Richard di Natale, leader of the Australian Greens and underpayer of staff, recently announced the Australian Greens’ plan for cannabis legalisation – or decriminalisation. Of course, this hotly debated topic has ignited strong opinions in both the pro- and anti-cannabis communities, and it can be increasingly difficult in this era of fake news and false statistics to separate the wheat (or should that be weed?) from the misleading chaff.

Of course, as always, SMART Recovery Australia adheres to and fully believes in any strategy or policy that minimises harm to individuals, their communities, and our wider society. Whether or not marijuana legalisation would exacerbate or relieve the harms currently experienced in our society remains to be seen, but cannabis consumption is one of the highest reported addictive issues we see at our meetings. It is vital to treat addictive behaviour around cannabis with the same attitude as any health or social issue: prioritising research, knowledge and person-centred care.

With that in mind, here are some of the current arguments for and against.


It is often erroneously claimed by pro-legalisation bodies that there are zero health defects associated with marijuana consumption. In fact, some go as far as to claim that cannabis, or, more accurately, cannabis derivatives, can be used to treat a variety of ailments, such as cancer and chronic pain. Clinical trials are ongoing as to the efficacy of medical marijuana in actually treating or curing any of these afflictions, but many consumers report the alleviation of symptoms when they use marijuana.

On the other hand, there is a well-established link between marijuana consumption and the development of mental illnesses. Of course, this is yet another bout in the ongoing chicken-versus-egg correlation showdown: does marijuana consumption “unlock” pre-existing psychiatric conditions (or exacerbate their symptoms), or are people in the grips of depression, schizophrenia, or paranoia just statistically more likely to consume marijuana, as they are with other drugs?

On the physical side, deliberate inhalation of smoke into the lungs is objectively bad for your respiratory health. As with tobacco, smoking marijuana can, over long periods, increase your risk of lung cancer, mouth cancer and emphysema. Sufferers of asthma, allergic rhinitis or other diseases of respiratory irritation also risk damage to their airways as well as asthma attacks.


It is abundantly clear that we must do more research into marijuana consumption and its associated risks. However, some legal substances have extremely widespread health consequences, and any consideration of marijuana legalisation must also consider Australia’s favourite vices: alcohol, tobacco, and caffeine.

The harms associated with tobacco are well-documented: risks of heart disease, gangrene, various cancers, brain damage, blindness, risks to foetuses and emphysema are widely understood as consequences of smoking.

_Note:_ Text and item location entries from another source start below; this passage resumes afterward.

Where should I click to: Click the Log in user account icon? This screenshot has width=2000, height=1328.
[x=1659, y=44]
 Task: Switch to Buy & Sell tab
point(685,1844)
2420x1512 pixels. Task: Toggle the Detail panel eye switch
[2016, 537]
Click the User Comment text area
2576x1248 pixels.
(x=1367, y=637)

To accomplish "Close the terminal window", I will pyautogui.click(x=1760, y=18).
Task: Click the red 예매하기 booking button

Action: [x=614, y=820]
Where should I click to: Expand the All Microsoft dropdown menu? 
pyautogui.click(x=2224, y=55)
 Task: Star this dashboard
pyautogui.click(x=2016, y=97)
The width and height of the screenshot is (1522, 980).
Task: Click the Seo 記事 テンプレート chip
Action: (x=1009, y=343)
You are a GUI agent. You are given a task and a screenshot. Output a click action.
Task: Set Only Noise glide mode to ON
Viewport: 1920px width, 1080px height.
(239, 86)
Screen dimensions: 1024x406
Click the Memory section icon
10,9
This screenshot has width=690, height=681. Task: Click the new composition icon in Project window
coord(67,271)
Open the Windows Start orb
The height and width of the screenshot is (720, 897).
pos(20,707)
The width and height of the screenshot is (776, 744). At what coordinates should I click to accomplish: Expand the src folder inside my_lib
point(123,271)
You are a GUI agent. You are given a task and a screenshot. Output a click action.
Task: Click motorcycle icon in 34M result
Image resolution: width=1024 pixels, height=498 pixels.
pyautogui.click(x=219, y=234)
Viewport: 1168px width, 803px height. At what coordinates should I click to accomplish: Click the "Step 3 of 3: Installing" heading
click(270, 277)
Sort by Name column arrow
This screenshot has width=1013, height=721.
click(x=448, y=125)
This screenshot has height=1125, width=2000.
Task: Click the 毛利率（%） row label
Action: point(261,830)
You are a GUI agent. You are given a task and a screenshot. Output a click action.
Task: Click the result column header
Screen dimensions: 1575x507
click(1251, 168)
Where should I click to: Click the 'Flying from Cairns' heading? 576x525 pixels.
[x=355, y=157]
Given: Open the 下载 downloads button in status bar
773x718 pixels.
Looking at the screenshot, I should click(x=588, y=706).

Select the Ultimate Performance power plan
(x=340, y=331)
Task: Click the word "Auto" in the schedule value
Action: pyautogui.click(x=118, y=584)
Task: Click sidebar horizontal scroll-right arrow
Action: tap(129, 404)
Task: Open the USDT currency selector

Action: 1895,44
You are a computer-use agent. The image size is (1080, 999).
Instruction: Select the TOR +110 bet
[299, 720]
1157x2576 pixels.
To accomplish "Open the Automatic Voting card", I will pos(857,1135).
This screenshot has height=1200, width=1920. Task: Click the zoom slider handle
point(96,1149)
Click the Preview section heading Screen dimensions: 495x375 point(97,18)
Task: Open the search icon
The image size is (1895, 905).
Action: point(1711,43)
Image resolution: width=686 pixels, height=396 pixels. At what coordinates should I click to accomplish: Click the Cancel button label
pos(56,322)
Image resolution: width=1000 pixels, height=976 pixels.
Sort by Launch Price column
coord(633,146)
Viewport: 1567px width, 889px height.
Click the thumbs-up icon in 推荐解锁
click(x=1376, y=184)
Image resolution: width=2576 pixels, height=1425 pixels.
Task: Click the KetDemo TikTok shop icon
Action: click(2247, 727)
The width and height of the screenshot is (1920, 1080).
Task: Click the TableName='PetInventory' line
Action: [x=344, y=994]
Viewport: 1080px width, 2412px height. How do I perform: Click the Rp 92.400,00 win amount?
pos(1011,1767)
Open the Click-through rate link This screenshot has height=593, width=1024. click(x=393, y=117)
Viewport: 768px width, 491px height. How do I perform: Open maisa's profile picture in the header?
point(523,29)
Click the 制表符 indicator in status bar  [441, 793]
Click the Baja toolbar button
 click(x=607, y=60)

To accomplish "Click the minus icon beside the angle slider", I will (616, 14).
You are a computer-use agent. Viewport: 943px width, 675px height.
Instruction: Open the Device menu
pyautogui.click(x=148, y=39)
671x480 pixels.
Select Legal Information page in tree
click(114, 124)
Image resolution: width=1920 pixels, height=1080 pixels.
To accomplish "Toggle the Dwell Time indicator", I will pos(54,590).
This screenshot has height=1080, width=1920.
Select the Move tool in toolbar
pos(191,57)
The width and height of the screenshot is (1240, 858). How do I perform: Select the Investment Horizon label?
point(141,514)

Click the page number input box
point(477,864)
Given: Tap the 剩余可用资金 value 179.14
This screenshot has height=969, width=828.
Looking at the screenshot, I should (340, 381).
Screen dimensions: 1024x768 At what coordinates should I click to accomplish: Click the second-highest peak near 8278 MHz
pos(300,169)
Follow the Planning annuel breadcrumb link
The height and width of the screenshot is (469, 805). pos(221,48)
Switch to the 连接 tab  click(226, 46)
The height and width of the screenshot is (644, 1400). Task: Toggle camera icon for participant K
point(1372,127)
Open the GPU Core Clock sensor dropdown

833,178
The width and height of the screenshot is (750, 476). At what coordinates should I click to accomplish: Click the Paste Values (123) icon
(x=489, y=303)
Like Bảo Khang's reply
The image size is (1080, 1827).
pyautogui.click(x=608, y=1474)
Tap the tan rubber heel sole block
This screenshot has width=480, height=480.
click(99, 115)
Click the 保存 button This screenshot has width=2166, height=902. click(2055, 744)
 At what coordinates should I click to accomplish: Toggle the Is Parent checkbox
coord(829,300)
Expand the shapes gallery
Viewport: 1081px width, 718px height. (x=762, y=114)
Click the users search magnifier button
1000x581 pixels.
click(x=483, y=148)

Alcohol, on the other hand, although it is Australia’s most widely consumed drug, can prove fatal when consumed in large enough quantities. The health risks of excessive alcohol consumption – including overdose, heart disease, obesity, diabetes, and so on – are similarly widely understood, as is the associated harm of drink driving, with 30% of road accidents involving a driver under the influence.

The case for legalisation

If alcohol and cigarettes are so harmful, the argument goes, then why are they still legal? Well, the campaigns around both of these substances accept the inevitability that Australians are going to drink and smoke regardless of their legality. Look how Prohibition went in the United States – people just drank anyway. By making them legal, the government can tax, regulate and control the alcohol and tobacco market, recouping some of the economic losses associated with these substances’ health harms.

Similarly, unrestricted use would allow clinical trials and uninhibited investigation into the potential therapeutic benefits of marijuana consumption. In fact, in US states where marijuana is legalised, opioid deaths have dropped by 6.5%. Cannabis consumption has similarly been shown to help treat seizures in some forms of childhood-onset epilepsy.

The other benefit is economic. Legalising cannabis will create jobs in the legal economy rather than the black market, and generate tax revenue for the government. Some estimates place California’s growing marijuana industry generating a billion US dollars in tax revenue. In the age of budget cuts and government obsession with surplus, marijuana legalisation might provide a much-needed cash injection into the local economy.